It would be wrong to focus too much on a single case, but it is at times like these that we see the human face of a debate, all too often, made up of cold figures and statistics. If you choose to cut away the safety nets in our society at a time when jobs and affordable housing are in short supply, then tragedies will happen.

Even before the recession really made its mark, the ratio of people on the housing list looking for a one-bedroom property compared to those who got one was eleven and a half to one. The smaller properties are those most in demand. The bedroom tax is asking those on the lowest incomes, many of whom are in work, to either find money they do not have or downsize to properties which do not exist. The Government is fundamentally out of touch with reality.

The bedroom tax only came into effect last month, so we have yet to see the real impact of the changes. Yet, since the introduction of the tax there has already been a 338 per cent increase in applications for emergency help with rent.

Meanwhile, the financial case for the changes doesn’t even stack up. The cost of evicting tenants and meeting ongoing housing obligations is huge, particularly given the relatively small amounts of rent arrears necessary to trigger eviction. Furthermore, if people are forced onto housing benefit in the private sector then the taxpayer picks up an even bigger bill.

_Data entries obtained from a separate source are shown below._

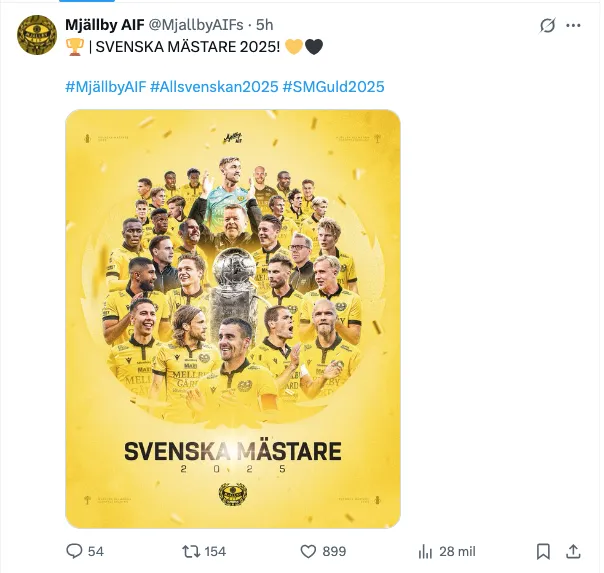Viewport: 604px width, 573px height.
Task: Open the #SMGuld2025 hashtag
Action: pyautogui.click(x=333, y=87)
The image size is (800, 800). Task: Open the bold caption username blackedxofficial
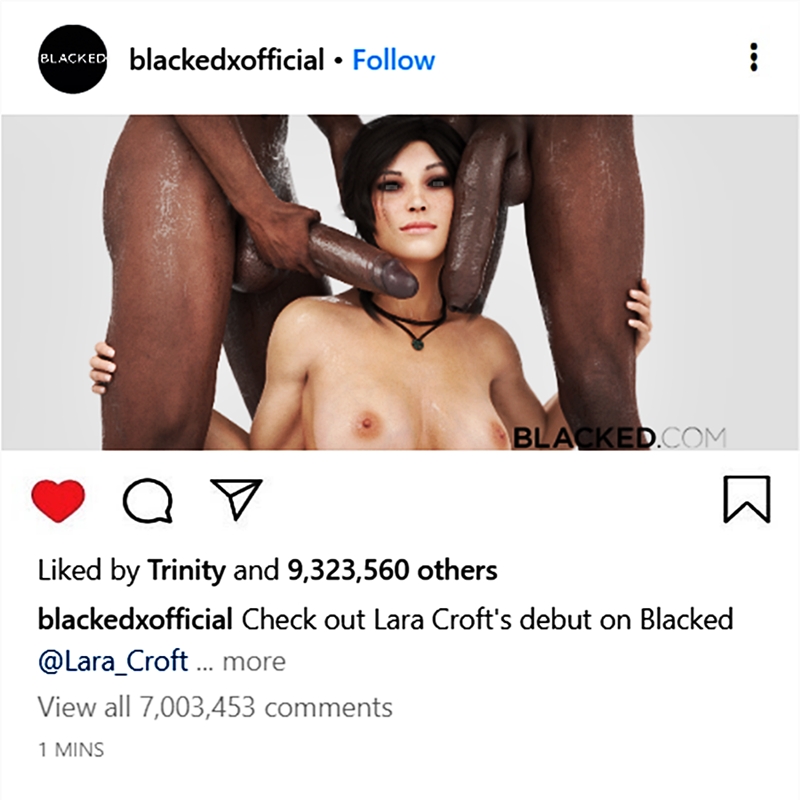(135, 619)
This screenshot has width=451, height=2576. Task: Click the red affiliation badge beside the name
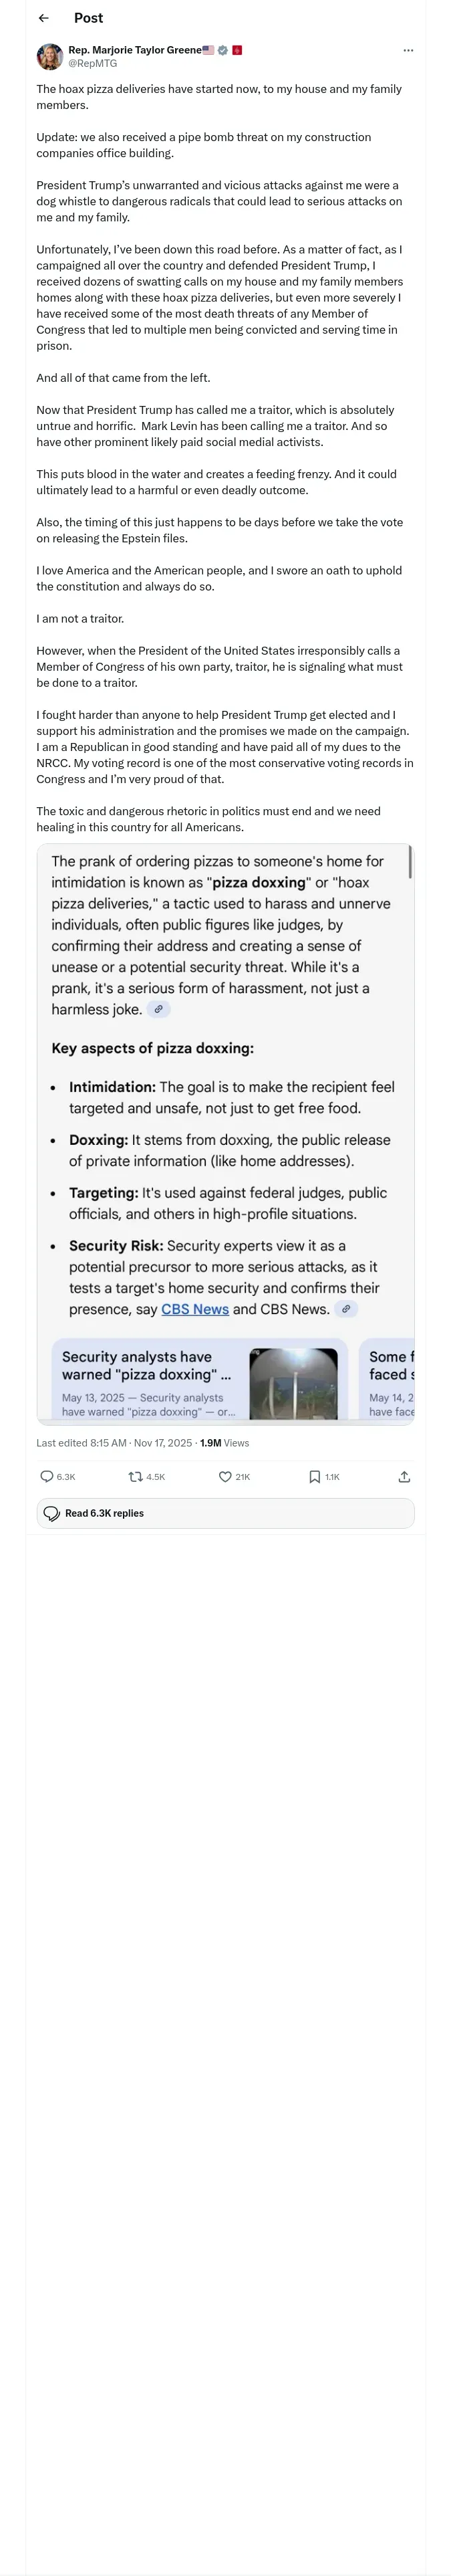click(x=237, y=50)
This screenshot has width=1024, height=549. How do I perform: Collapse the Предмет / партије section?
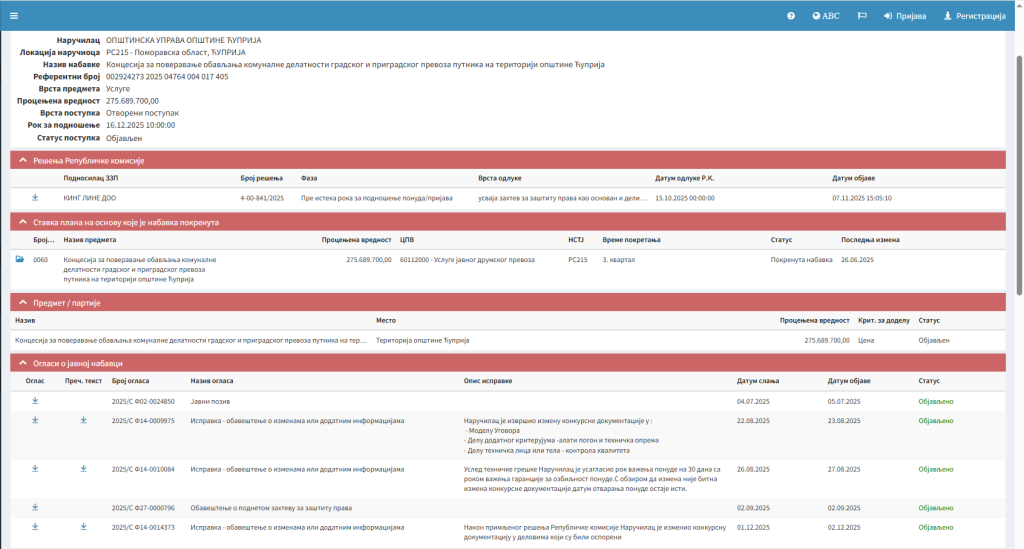click(x=21, y=302)
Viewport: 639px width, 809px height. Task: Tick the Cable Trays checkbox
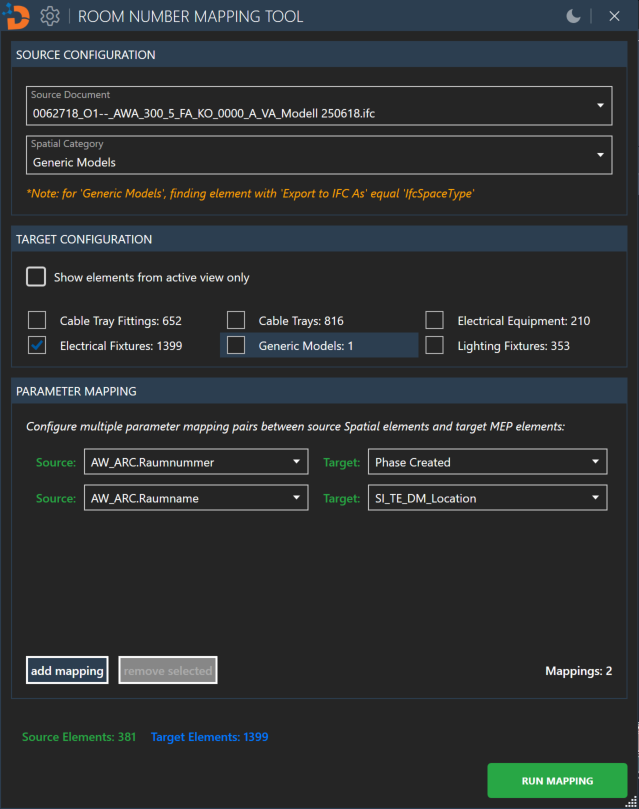[x=236, y=321]
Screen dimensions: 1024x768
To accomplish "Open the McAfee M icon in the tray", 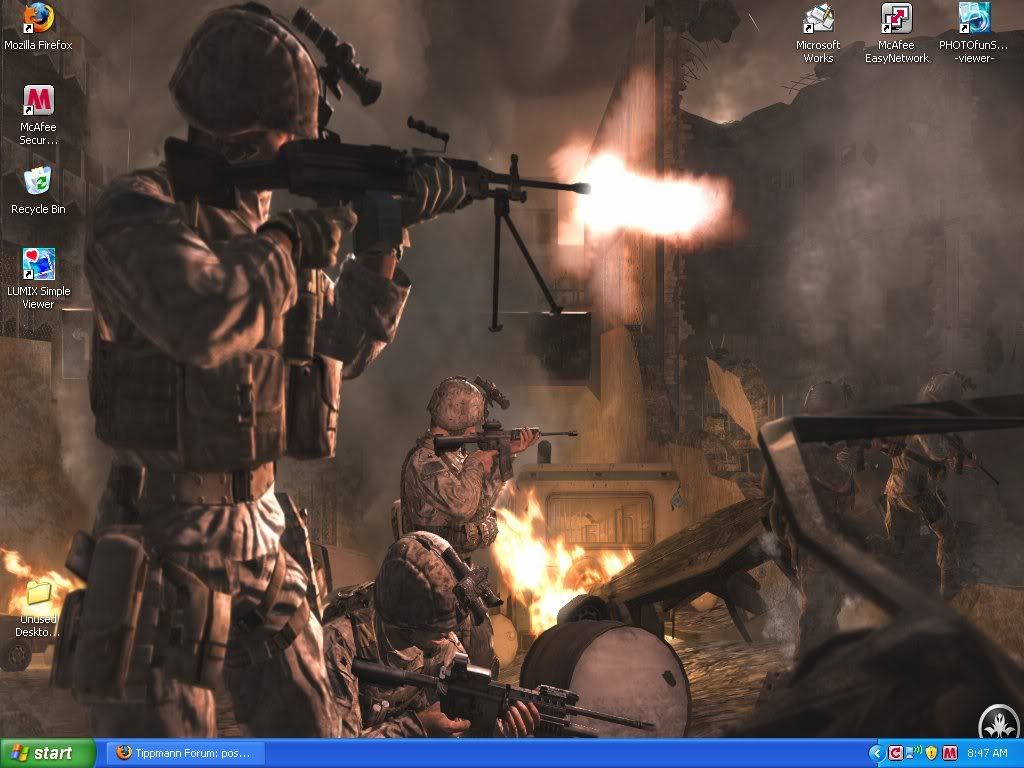I will (948, 753).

The crisis currently affecting housing and welfare won’t be solved by cutting away the safety nets, it will only be resolved by a serious programme of getting houses built and ensuring there is a job for every working-age adult. On both counts the recent budget has failed utterly.

As society changes the welfare system has to keep up and the Labour Party are currently putting together proposals to ensure a fairer system, but these Tory changes don’t add up either financially or morally.